Newsday
Officials: Sales of impounded cars grossed $903G this year
Nassau County Executive declares revamped DWI seizure program an unmitigated success. Sales of forfeited drunk driving vehicles grossed $903G in the first 10 months of this year, whereas the program previously only generated an average of $58,000 per year in the previous years of 1999, 2000 and 2001. The difference, the County Executive said, is a contract with attorney Andrew J. Campanelli, for him to run the program and handle the prosecution of DWI forfeiture cases. Although the DWI seizure program reduced drunk driving offenses in the County by one third, it had been operating so inefficiently, that forfeiture cases languished, and seized cars sat in storage, with storage costs rising as high as $1,000 per day. Under Campanelli’s control, storage costs were reduced by ninety (90%) percent.

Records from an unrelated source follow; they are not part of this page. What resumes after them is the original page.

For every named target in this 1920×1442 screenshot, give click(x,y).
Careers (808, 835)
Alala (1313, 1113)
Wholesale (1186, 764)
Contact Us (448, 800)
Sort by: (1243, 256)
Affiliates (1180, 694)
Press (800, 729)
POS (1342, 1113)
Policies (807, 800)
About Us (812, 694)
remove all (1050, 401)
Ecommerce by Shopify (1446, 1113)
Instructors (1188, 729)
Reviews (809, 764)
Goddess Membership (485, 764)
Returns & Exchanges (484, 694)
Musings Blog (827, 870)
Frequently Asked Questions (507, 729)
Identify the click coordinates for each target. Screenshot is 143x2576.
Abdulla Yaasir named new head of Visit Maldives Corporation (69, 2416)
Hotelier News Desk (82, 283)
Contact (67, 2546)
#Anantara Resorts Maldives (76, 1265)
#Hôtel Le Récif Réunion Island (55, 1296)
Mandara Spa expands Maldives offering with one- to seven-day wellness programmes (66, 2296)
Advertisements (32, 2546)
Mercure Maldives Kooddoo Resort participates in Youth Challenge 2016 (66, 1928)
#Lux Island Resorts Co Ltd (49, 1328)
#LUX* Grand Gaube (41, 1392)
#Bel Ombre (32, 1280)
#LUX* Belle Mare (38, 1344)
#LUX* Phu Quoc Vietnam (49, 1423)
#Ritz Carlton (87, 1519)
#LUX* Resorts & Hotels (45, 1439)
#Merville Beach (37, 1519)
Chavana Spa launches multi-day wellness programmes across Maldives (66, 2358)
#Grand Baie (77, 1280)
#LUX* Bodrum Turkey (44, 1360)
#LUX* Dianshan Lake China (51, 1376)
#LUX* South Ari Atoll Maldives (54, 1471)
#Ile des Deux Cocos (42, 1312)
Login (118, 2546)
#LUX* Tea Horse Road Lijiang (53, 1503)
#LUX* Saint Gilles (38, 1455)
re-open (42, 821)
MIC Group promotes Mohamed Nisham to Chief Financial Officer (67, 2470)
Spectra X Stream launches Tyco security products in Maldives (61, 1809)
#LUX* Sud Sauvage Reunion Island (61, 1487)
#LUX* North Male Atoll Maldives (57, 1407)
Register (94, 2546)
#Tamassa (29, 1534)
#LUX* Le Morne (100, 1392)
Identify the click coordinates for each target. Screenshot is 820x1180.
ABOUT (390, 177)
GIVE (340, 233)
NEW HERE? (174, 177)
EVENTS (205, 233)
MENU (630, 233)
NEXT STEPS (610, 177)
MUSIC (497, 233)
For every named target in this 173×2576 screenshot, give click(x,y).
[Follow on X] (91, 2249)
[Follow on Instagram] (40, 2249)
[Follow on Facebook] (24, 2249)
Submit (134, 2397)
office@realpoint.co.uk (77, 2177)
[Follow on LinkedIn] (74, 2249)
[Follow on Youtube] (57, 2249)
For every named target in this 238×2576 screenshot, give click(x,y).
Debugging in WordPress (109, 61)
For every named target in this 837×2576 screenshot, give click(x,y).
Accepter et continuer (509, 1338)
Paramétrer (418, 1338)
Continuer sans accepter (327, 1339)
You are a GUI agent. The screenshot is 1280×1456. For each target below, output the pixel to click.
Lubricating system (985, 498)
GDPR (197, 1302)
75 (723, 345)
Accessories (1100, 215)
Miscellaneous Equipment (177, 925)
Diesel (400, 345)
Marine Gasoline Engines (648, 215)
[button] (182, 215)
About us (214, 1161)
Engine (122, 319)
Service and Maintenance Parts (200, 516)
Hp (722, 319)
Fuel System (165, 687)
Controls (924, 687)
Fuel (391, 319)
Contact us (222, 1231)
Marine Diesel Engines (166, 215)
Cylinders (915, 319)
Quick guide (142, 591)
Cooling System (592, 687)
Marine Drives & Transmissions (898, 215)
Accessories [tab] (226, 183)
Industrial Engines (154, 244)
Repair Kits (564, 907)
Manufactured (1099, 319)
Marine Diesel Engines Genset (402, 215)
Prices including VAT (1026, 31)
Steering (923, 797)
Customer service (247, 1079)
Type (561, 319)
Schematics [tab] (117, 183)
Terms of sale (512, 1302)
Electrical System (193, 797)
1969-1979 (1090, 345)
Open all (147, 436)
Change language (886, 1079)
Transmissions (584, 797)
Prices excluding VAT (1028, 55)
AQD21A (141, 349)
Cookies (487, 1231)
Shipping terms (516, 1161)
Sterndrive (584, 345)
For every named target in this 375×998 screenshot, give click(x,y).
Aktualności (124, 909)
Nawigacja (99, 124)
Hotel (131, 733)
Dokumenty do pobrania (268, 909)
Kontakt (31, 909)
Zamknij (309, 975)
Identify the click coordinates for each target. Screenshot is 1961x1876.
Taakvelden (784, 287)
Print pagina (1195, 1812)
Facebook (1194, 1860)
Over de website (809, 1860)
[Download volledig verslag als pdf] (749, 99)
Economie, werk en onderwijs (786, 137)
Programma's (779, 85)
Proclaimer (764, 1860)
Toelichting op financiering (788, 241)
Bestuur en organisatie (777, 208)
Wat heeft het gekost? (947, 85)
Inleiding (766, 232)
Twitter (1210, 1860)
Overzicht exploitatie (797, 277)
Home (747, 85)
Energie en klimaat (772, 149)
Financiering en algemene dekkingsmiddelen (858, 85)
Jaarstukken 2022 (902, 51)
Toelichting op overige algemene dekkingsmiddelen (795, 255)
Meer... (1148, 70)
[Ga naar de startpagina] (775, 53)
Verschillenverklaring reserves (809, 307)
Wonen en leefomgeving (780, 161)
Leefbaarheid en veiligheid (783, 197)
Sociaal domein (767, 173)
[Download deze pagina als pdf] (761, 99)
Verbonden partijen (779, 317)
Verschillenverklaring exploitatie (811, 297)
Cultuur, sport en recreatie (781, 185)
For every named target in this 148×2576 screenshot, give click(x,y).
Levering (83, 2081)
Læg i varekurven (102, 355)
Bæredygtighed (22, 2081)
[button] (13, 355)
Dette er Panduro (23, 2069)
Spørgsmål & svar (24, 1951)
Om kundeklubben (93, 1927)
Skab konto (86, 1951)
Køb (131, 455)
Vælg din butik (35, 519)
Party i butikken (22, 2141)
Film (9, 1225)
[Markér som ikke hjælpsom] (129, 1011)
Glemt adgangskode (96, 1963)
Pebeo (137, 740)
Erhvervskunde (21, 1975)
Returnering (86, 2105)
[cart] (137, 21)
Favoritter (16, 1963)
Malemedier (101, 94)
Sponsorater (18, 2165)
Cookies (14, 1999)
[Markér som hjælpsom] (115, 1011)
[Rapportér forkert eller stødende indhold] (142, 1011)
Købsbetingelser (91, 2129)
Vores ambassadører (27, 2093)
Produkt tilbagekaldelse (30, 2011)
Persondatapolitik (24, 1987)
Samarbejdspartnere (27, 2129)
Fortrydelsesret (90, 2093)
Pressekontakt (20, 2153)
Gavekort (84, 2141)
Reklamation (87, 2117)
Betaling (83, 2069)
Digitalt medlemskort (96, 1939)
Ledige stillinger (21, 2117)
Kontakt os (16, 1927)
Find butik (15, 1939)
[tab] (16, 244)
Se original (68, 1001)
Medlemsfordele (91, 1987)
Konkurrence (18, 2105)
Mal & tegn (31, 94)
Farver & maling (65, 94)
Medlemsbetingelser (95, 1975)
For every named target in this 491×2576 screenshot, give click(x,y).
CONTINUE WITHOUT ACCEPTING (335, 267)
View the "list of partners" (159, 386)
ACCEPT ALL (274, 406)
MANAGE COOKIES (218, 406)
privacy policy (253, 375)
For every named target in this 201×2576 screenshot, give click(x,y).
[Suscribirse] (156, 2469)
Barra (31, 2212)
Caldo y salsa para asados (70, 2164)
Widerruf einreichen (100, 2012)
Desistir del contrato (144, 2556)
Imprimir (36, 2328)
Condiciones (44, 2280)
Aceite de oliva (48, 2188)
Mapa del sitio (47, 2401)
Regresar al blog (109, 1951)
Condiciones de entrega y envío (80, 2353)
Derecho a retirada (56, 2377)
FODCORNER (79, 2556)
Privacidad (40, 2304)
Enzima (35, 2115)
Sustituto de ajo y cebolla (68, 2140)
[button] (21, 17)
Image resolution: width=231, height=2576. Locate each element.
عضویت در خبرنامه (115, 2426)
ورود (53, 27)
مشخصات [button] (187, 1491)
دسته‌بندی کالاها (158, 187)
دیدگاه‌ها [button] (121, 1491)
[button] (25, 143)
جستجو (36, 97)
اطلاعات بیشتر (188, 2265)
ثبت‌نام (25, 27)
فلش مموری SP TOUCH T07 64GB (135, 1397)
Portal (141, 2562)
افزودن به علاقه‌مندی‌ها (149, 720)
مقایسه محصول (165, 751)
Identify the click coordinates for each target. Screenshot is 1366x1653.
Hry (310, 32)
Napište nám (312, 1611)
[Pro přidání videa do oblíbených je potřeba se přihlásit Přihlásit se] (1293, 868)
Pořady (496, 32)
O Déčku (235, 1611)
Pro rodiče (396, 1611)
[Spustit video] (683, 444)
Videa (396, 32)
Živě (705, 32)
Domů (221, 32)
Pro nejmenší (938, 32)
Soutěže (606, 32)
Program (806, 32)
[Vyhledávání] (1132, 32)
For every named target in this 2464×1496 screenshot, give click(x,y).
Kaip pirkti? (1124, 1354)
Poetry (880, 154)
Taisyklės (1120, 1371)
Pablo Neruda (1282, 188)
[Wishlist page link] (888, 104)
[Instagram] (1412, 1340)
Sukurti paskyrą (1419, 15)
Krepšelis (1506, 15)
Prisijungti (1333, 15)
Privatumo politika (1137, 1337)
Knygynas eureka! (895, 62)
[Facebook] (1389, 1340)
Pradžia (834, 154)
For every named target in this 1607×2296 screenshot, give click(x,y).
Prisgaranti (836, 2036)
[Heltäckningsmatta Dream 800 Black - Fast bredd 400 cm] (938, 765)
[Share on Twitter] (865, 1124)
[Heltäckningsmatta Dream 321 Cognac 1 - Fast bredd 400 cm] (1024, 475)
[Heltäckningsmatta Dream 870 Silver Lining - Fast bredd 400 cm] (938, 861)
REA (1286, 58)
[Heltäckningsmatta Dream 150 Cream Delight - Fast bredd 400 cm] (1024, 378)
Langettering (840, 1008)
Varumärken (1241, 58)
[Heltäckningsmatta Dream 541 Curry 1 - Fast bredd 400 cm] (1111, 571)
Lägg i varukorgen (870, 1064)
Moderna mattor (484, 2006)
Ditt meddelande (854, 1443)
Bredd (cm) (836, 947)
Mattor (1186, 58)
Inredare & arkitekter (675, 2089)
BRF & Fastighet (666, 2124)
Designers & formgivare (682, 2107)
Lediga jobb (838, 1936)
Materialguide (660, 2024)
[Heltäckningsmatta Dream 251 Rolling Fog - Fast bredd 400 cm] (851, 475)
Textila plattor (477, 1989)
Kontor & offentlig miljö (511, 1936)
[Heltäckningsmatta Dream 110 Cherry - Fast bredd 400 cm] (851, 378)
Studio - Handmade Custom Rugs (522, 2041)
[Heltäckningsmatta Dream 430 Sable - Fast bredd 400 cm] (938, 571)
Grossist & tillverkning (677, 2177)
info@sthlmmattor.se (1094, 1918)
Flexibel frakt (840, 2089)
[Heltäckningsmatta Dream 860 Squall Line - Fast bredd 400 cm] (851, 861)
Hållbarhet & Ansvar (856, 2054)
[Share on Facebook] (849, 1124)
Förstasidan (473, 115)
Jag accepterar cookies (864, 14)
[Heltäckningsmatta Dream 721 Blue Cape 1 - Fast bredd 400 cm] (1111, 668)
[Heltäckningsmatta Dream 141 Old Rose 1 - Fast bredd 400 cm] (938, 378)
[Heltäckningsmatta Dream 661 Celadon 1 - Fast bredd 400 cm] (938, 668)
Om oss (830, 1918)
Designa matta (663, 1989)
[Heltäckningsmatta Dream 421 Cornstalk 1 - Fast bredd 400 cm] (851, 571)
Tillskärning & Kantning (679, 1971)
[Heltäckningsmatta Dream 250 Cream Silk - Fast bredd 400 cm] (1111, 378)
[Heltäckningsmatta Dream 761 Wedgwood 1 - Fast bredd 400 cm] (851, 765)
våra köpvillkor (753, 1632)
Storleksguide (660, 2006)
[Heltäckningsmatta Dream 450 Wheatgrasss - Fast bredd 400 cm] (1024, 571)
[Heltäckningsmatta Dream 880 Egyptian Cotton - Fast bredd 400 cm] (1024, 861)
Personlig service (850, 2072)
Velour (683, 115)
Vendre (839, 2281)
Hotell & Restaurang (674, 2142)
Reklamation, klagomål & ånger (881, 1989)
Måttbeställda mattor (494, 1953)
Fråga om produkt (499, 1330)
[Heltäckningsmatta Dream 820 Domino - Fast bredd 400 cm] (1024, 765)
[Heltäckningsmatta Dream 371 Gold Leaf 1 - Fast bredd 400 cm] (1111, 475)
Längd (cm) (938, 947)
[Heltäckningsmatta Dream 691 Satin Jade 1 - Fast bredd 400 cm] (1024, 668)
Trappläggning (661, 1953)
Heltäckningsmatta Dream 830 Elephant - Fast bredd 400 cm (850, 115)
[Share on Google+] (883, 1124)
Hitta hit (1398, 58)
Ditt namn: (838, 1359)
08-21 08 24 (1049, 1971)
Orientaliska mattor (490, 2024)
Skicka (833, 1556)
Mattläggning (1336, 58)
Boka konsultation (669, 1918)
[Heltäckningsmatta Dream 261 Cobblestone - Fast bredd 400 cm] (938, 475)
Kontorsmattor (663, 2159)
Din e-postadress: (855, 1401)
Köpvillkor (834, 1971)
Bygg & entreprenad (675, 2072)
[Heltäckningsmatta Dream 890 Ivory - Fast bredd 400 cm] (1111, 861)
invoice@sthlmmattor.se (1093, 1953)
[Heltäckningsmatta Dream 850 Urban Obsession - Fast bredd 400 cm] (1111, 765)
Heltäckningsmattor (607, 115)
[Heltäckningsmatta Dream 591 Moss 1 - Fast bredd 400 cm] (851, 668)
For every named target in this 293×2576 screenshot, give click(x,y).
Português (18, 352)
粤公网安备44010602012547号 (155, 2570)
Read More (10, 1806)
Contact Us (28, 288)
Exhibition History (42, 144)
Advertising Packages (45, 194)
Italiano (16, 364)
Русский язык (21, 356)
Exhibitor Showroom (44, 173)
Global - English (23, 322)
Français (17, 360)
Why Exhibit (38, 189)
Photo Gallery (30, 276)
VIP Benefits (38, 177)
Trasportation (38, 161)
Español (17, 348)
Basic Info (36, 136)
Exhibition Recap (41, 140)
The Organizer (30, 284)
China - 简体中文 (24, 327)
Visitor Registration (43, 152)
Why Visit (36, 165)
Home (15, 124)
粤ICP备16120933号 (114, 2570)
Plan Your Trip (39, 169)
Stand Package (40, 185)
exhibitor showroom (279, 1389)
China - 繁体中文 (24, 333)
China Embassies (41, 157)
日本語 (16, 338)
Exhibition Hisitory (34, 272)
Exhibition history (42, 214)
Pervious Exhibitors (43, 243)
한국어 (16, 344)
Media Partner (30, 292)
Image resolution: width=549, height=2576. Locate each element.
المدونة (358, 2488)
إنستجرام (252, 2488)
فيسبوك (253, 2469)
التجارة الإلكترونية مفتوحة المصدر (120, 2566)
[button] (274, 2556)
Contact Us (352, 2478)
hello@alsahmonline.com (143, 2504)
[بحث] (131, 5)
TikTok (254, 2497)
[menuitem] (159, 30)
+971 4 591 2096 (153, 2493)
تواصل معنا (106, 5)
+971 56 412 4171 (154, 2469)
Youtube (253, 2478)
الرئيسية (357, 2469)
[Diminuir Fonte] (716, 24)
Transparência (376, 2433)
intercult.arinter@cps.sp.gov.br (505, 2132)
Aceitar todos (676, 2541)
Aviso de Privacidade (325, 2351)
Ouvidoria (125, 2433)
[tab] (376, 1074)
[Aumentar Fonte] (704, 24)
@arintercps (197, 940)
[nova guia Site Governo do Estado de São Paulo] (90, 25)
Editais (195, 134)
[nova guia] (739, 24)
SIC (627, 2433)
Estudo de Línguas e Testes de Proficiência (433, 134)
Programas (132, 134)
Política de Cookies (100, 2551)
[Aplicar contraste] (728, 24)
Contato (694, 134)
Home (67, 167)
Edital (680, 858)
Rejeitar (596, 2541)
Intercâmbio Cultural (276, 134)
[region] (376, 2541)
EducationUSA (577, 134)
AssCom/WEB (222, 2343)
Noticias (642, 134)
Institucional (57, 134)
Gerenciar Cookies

In the first year within which the County of Nassau retained Campanelli to run its DWI seizure program, Campanelli increased the rate of disposition of the County’s forfeiture cases by one thousand five hundred (1,500%) percent, and he increased the revenues generated by the program by more than one thousand eight hundred (1,800 %) percent, with more than $1.1 million collected in cash, and an additional $350,000 worth of vehicles being forfeited to the County in 2002 alone.